Nursing Care Plan (NCP) for Diabetes Insipidus
Included In This Lesson
Study Tools For Nursing Care Plan (NCP) for Diabetes Insipidus
Outline
Lesson Objective for Diabetes Insipidus (DI)
- Understanding of Diabetes Insipidus:
- Define Diabetes Insipidus, distinguishing it from other forms of diabetes.
- Explain the pathophysiology of DI, emphasizing the role of antidiuretic hormone (ADH) and its impact on fluid balance.
- Identification of Signs and Symptoms:
- Recognize the clinical manifestations of Diabetes Insipidus, including excessive thirst, polyuria, and potential electrolyte imbalances.
- Understand the importance of early detection and prompt intervention to prevent complications.
- Diagnostic Methods:
- Discuss the diagnostic procedures used to confirm Diabetes Insipidus, such as water deprivation tests and vasopressin challenge tests.
- Understand the significance of laboratory results, including urine osmolality and specific gravity.
- Management Strategies:
- Explore pharmacological interventions for DI, including the use of desmopressin and other medications.

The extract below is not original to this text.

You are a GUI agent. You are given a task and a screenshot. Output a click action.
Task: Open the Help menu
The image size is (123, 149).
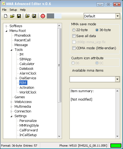pos(23,10)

- Discuss non-pharmacological measures, such as fluid management and lifestyle modifications, to control symptoms.
- Patient Education and Self-Care:
- Emphasize the importance of patient education in managing Diabetes Insipidus.
- Provide information on self-monitoring, medication adherence, and lifestyle adjustments to empower individuals with DI to actively participate in their care.
Pathophysiology of Diabetes Insipidus (DI)
- Role of Antidiuretic Hormone (ADH):
- Diabetes Insipidus is characterized by a deficiency or dysfunction of antidiuretic hormone (ADH), also known as vasopressin.
- ADH, produced by the hypothalamus and released by the pituitary gland, plays a crucial role in regulating water balance by controlling the reabsorption of water in the kidneys.
- Decreased ADH Secretion or Action:
- Central Diabetes Insipidus (CDI) results from insufficient production or release of ADH.
- Nephrogenic Diabetes Insipidus (NDI) occurs when the kidneys fail to respond to ADH, reducing their ability to concentrate urine.
- Effect on Renal Tubules:
- In the absence of adequate ADH, the renal tubules do not reabsorb enough water, leading to the excretion of large volumes of dilute urine.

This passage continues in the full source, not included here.